Acknowledging that its hard to work out what makes one work day good and another one awful prompted an internal GitHub investigation involving 40 participants. All the participants, whose jobs spanned a range of levels at varying geographic locations worked remotely. To take part in the study they were prompted once or twice a day over a 2-week period to take a couple of minutes to complete a quick survey that asked them first characterize their day as Awesome, Good, OK, Bad, or Terrible  and then supply some information using the SPACE productivity framework.
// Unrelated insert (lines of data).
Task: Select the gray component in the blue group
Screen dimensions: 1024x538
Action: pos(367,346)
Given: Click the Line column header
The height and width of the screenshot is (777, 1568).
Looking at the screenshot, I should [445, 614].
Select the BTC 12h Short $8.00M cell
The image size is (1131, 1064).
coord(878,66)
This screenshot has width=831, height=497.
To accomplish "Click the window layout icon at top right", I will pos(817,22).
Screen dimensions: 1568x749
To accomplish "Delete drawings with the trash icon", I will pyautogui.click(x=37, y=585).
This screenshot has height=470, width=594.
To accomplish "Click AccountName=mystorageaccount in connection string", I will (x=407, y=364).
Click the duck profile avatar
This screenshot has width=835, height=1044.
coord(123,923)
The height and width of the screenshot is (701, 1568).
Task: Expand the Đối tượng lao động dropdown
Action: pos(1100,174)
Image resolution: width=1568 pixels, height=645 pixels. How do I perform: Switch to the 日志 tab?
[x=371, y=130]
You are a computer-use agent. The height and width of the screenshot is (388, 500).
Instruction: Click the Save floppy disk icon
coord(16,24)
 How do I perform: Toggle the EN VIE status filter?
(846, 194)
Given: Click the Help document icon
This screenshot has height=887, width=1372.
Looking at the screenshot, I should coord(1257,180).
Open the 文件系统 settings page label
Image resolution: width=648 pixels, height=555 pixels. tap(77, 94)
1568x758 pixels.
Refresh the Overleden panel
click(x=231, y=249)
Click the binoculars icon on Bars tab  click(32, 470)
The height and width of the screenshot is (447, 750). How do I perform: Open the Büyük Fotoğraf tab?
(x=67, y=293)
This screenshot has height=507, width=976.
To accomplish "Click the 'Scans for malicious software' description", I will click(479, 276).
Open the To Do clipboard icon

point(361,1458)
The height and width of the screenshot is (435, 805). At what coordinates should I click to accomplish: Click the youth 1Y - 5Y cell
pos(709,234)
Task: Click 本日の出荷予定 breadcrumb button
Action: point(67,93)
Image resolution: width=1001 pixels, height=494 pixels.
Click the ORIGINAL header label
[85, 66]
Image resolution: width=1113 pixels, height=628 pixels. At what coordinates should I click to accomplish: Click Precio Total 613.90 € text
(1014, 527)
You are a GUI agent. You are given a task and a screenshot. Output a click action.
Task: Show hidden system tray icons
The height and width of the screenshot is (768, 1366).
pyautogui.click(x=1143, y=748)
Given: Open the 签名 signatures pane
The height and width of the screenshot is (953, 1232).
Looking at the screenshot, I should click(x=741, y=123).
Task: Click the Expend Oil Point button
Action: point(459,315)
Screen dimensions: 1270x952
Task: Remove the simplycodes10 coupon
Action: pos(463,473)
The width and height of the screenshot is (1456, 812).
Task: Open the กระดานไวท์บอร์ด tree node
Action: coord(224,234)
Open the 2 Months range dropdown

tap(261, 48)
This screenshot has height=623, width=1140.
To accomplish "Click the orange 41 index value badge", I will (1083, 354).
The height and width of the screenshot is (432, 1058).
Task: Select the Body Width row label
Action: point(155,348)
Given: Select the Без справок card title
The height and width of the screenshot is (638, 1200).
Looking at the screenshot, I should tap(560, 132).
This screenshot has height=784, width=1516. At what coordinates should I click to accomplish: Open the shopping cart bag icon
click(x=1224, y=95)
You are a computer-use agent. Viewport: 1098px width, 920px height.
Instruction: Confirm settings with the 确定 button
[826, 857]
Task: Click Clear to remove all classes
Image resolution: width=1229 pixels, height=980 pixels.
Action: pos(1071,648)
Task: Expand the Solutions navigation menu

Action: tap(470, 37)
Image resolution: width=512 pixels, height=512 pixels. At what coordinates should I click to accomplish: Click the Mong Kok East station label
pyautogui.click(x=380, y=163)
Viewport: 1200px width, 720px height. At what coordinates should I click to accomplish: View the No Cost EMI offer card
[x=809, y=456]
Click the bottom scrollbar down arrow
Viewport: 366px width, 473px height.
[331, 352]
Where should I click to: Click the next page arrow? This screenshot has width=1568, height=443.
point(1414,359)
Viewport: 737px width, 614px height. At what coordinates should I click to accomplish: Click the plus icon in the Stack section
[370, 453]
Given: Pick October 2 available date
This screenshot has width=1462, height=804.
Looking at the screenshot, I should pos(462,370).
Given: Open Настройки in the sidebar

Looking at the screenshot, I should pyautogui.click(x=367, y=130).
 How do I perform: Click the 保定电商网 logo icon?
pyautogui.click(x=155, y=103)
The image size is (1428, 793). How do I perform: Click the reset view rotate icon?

SPACE is an acronym for satisfaction, performance, activity, communication, and efficiency and the framework is a new approach to defining, measuring and predicting developer productivity by researchers at GitHub, the University of Victoria, and Microsoft Research led by GitHub vice-president of research & strategy Nicole Forsgren and written up in an article,The SPACE of Developer Productivity published in the March/April 2021 issue of acmqueue. 

According to the researchers, each of the five SPACE dimensions is key to understanding and measuring productivity and they have devised metrics for each of them at individual, team and system level. For the purposes of the Good Day Project the individual metrics were used - for example Activity encompasses number of number of commits, code reviews completed, coding time and lines of code.

Using the SPACE productivity framework and asking questions about stress, breaks, meetings, interruptions, if they worked with or helped others, and how much work they got done, the researchers classified the type of day experienced by developers as "Flowing" or "Disrupted":

gdprojdays

They concluded that:

What distinguished Flowing days from Disrupted days was an average of less than three meetings a day and interruptions being contained to a small part of the day. Flowing days were also more likely to be rated as good days, so managing to safeguard our focus can help us have better days. Being able to make progress toward goals much of the day also impacted how developers felt about their days.

 In return for completing the survey the participants they were given personalized reports including charts to help them spot patterns. Out of seven charts included in the report, developers found the one below most interesting. It shows a developer’s level of meetings, interruptions, and activity on github.com each day:

octoprojchart

The days developers reported as Good Days were highlighted in light grey. This layout helped developers see how meetings and interruptions (measures of efficiency and flow from the SPACE framework) affect both their activity metrics and how well they felt overall that day:

Overall the key findings of the study were: 

  • Interruptions are more disruptive than we think 
    With minimal or no interruptions, developers had an 82% chance of having a good day, but when developers were interrupted the majority of the day, their chances of having a good day dropped to just 7%. 
  • To many meetings get in the way of our progress
    Going from two to three meetings per day lowered the chances of developers making progress toward their goals from 74% to just 14%. And developers who averages just one meeting per day had a 99% chance of knocking out high quality work..

Another interesting finding was that the simple act of taking a few minutes at the end of each work day to reflect made a big difference in how they felt. It turned out that being asked to complete surveys noting key activities and how they felt about the day helped developers gain insight and many of the developers wanted to extend the survey beyond 2 weeks.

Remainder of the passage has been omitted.